The day after Barnard first touched her sexually, the charges say, he sent her a card: “To my beloved … I thank God for you as I remember your tears and love and believing. I have you in my heart, and I’m so glad to be waiting and watching and longing together for our beloved lord Jesus Christ. Kept by His love together with you, Victor.”
Tornambe started to talk with a friend about how “weird” the meetings were, she said. Another maiden stopped them, telling them they would get in trouble.
All the maidens “knew what was going on,” Tornambe said. “But it was something we never talked about.”
Meanwhile, the fellowship continued functioning without any knowledge of what was happening, Tornambe said.
It might be hard to understand why parents would willingly turn their child over to such a leader, said Kent, the professor. But in his research, it’s a common theme. “People who make these choices believe that their leaders are spiritually unique and godlike,” Kent said. “Any contact with them is supposed to enhance a follower’s spiritual development.”
In a way, fellowship members regarded the “maidens” as nuns, Larsen said. “They made a commitment to stay single and serve God the rest of their lives,” he said. “In that sense, it didn’t seem super odd.”
Growing up inside
Sometimes, when he was alone in the pickup he drove for work, Micah Vail turned on the radio. Those few illicit minutes were pretty much all he heard of the outside world, said Vail, now 23, in his St. Paul home. If you had asked him who the U.S. president was then, he wouldn’t have known.
The boys of River Road Fellowship awoke at 5 a.m. each day for “animal care” and went to bed at 8 or 9 p.m. In between, they made cabinets, baled hay and read the Bible.

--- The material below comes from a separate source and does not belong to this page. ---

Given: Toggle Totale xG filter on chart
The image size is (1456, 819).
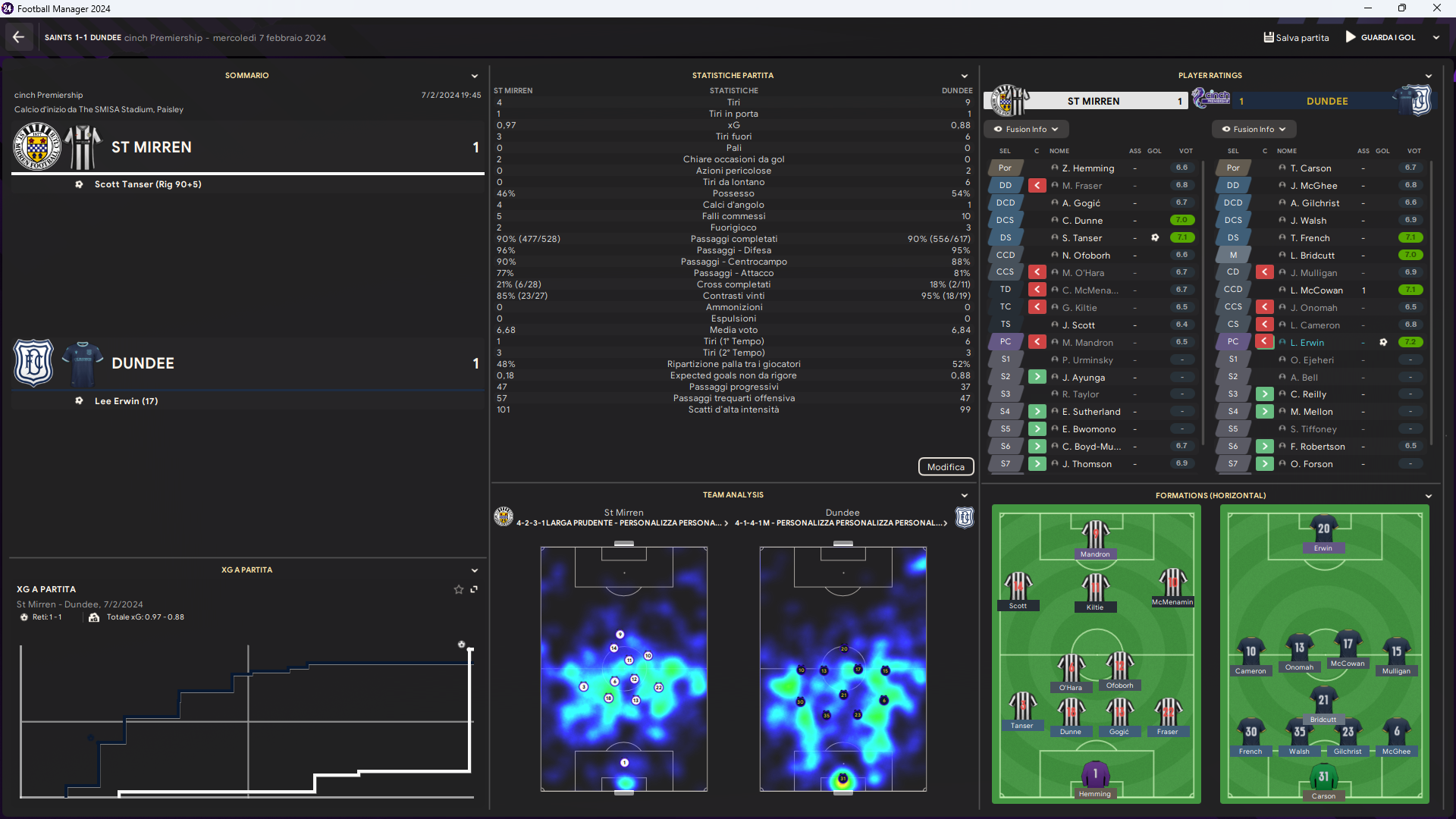Looking at the screenshot, I should (x=136, y=617).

Some of the work benefited Barnard. The Vail brothers spent months outfitting and landscaping a large house he lived in that they call “the mansion,” complete with cedar trim, granite countertops, porches and patios.

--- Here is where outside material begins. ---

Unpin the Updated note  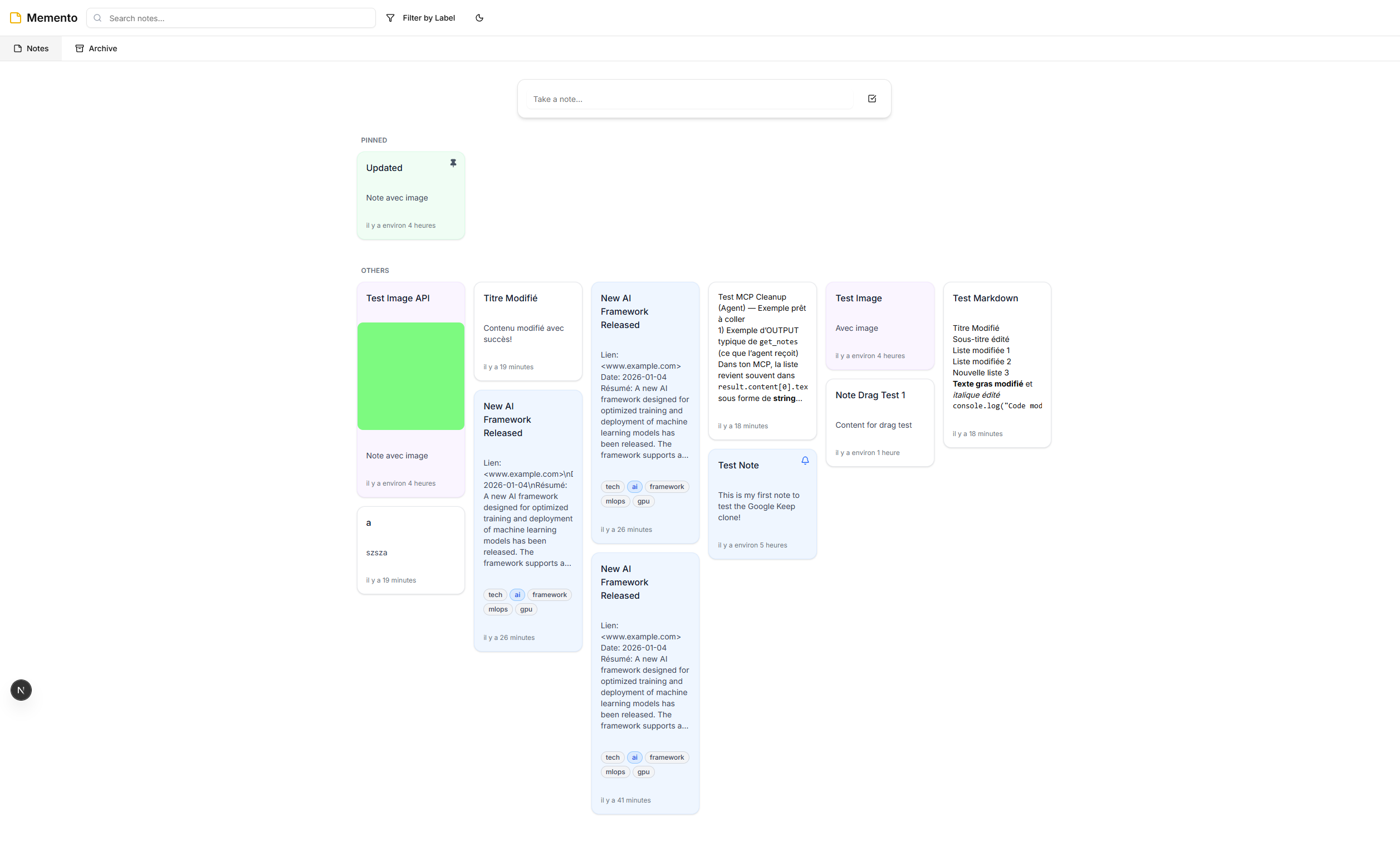tap(453, 163)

Barnard drove a Cadillac Escalade and a motorcycle. He took trips to Brazil, congregants said, and had a tour bus, finished in chrome and leather, that he used to bring maidens to Gooseberry Falls and boys to Colorado to study mountain goats.
The young men had a leadership group, too, called the Gamblers, but they were given freedom the girls were not, Vail said.

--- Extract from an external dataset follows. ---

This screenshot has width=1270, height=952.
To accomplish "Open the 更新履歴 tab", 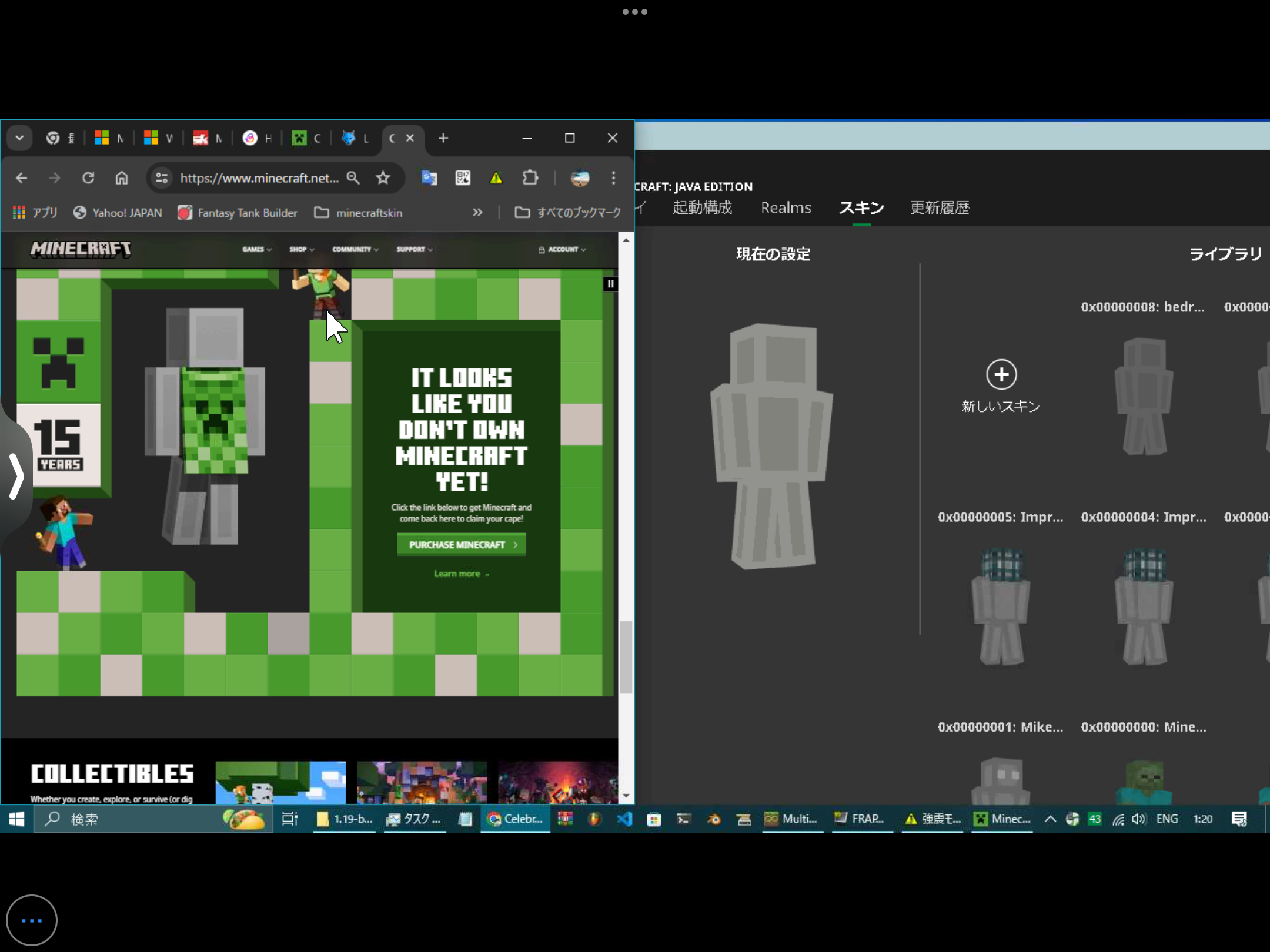I will coord(939,207).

As the rules got stricter, girls didn’t go out. They wore long skirts, high-collared shirts and their hair tied back. Boys and girls were kept separate and when they did talk, the girls kept their eyes focused on the floor.
They were taught to be rude to outsiders, said Vail, who spent more than a decade in the fellowship. “Anyone who didn’t believe what we believed was an evil person.”
A fellowship member and friend of Cindi Currie was wooing her to move her family there from Pennsylvania. Before deciding, Currie paid a visit.
Members were polite and welcoming. But during her five-day visit she felt suffocated.
“They could do nothing without asking permission,” Currie recalled. When her friend tried to rest with a pounding headache and another woman telephoned about chores, Currie saw her friend jump up to work.
During fellowship services, she noticed, children sat still and didn’t talk. They looked fearful.